Stored items
-=-=-=-=-
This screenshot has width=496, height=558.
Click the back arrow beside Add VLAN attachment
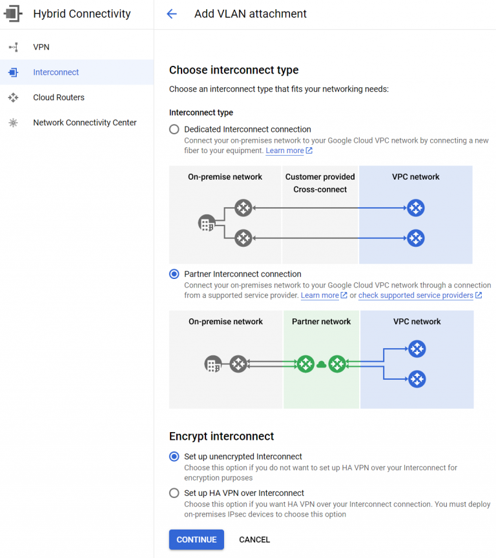point(171,14)
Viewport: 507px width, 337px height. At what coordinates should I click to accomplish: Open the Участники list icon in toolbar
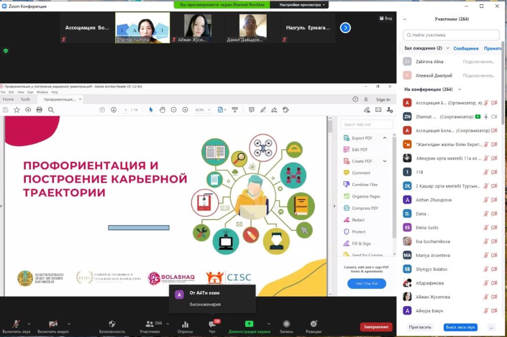[x=150, y=324]
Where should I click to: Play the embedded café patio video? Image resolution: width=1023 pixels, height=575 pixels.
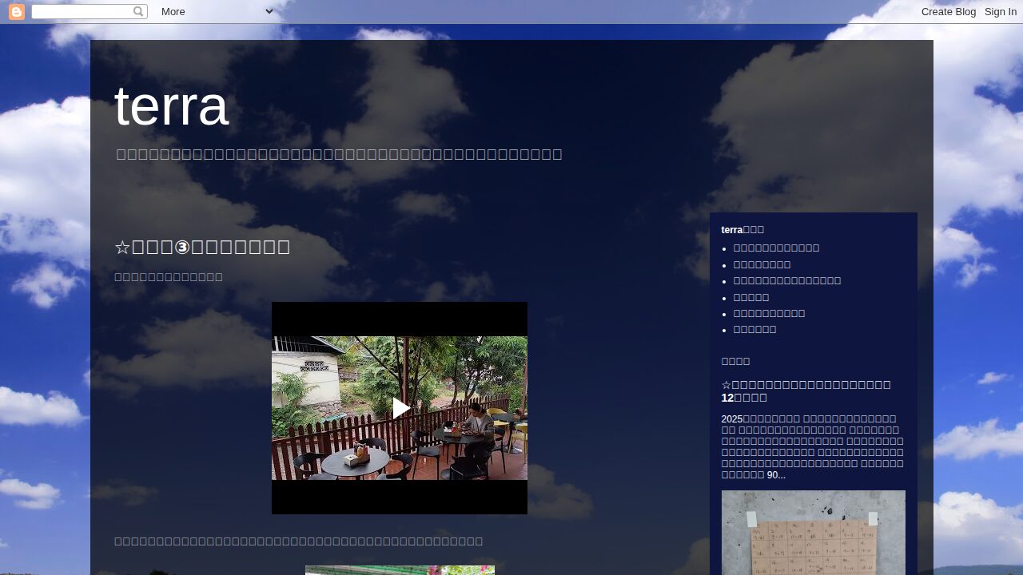coord(400,408)
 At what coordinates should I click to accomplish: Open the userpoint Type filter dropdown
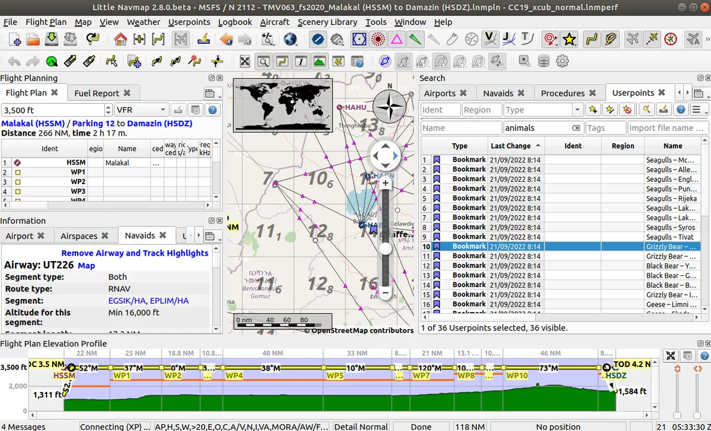click(577, 110)
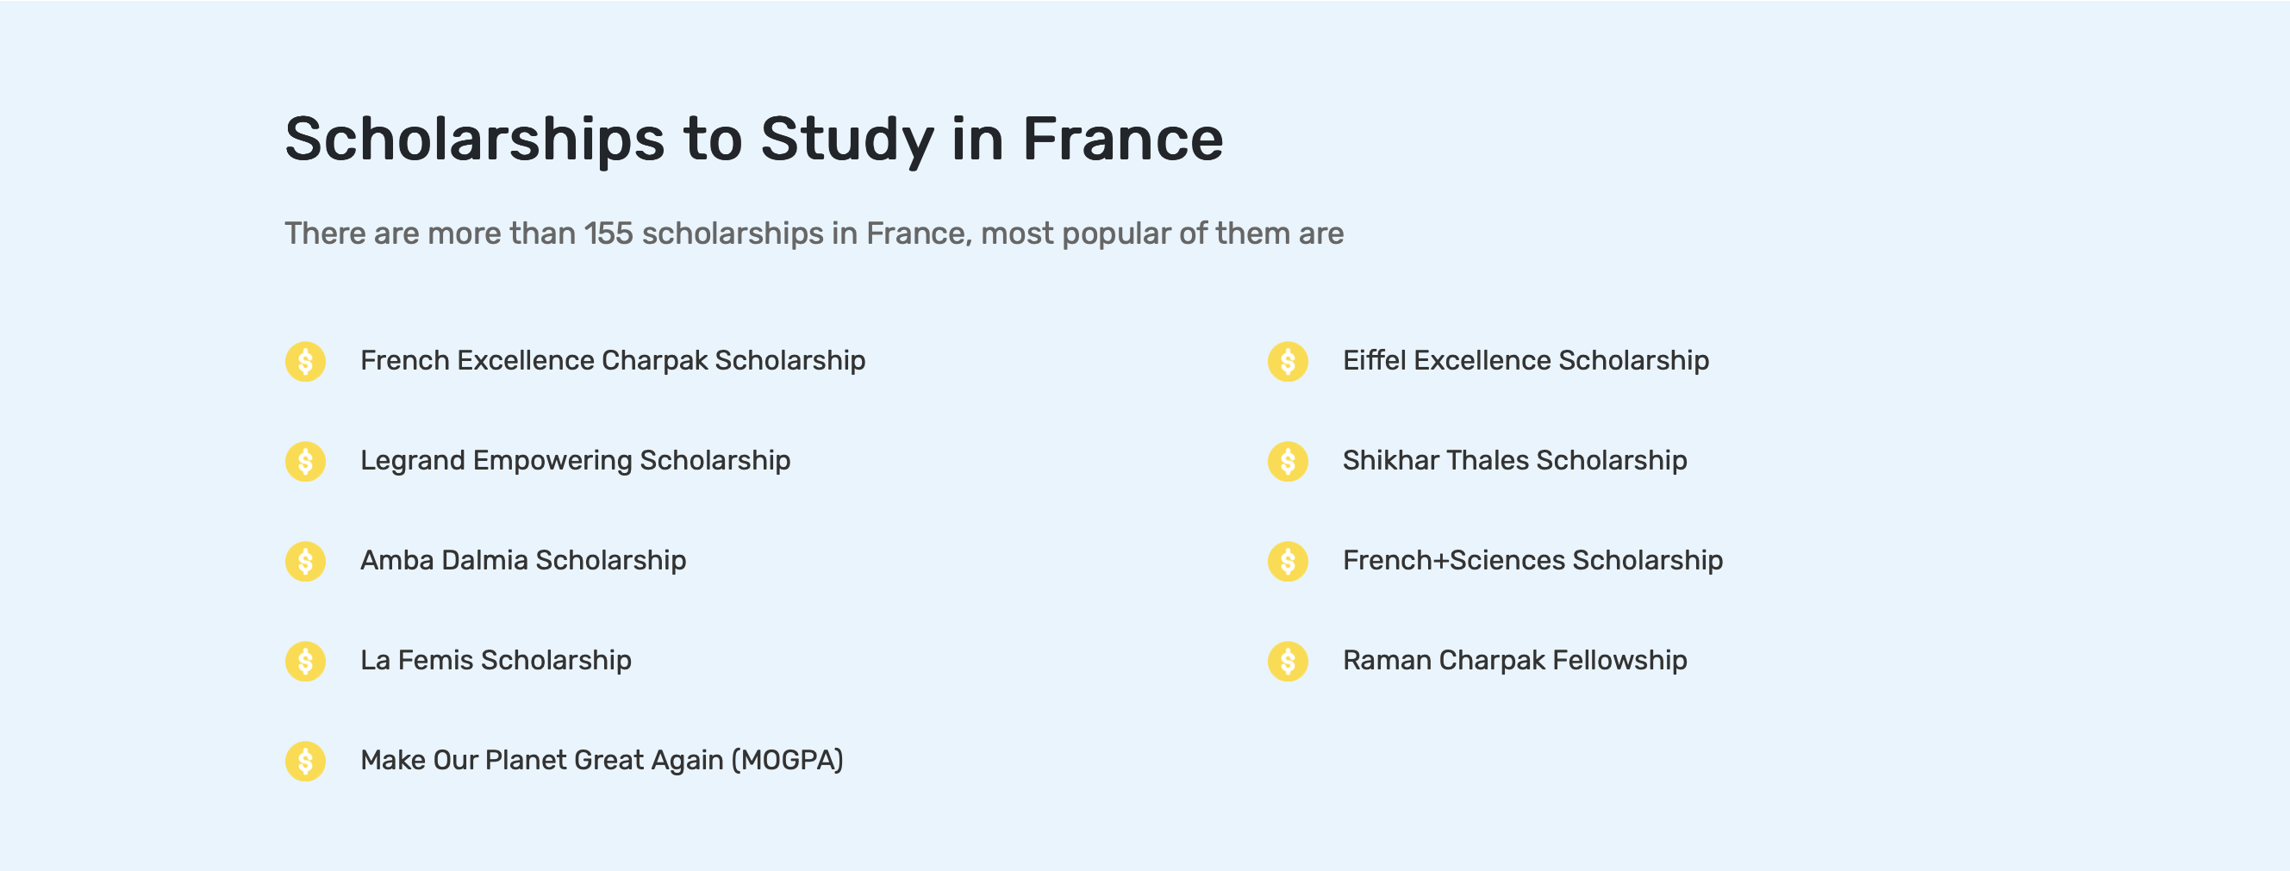Select the La Femis Scholarship item
This screenshot has width=2290, height=871.
tap(496, 660)
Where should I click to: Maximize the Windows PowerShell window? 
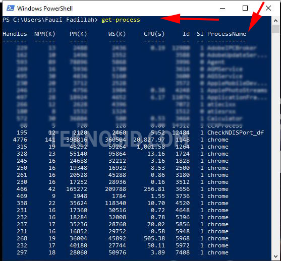coord(245,8)
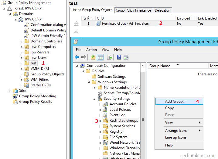The image size is (218, 159).
Task: Click the Up One Level folder icon
Action: (x=93, y=57)
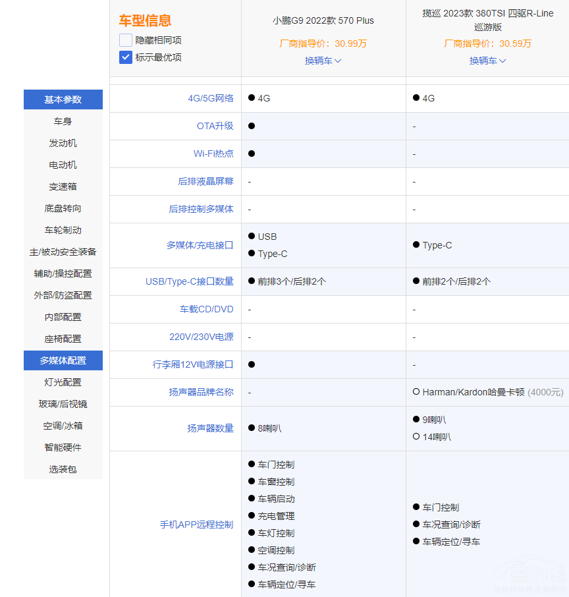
-=-=-=-=-
Return every entry of the data above verbatim, with no images included.

## Exercise result
This screenshot has width=496, height=558.
Click the back arrow beside Add VLAN attachment
point(171,14)
Viewport: 507px width, 337px height. At what coordinates should I click to accomplish: Open the Участники list icon in toolbar
[x=150, y=324]
Where should I click to: Play the embedded café patio video? Image resolution: width=1023 pixels, height=575 pixels.
coord(400,408)
 At what coordinates should I click to accomplish: Open the userpoint Type filter dropdown
click(577, 110)
Select the La Femis Scholarship item
This screenshot has width=2290, height=871.
tap(496, 660)
Where should I click to: Maximize the Windows PowerShell window? 
coord(245,8)
The image size is (218, 159).
Task: Click the Up One Level folder icon
Action: (x=93, y=57)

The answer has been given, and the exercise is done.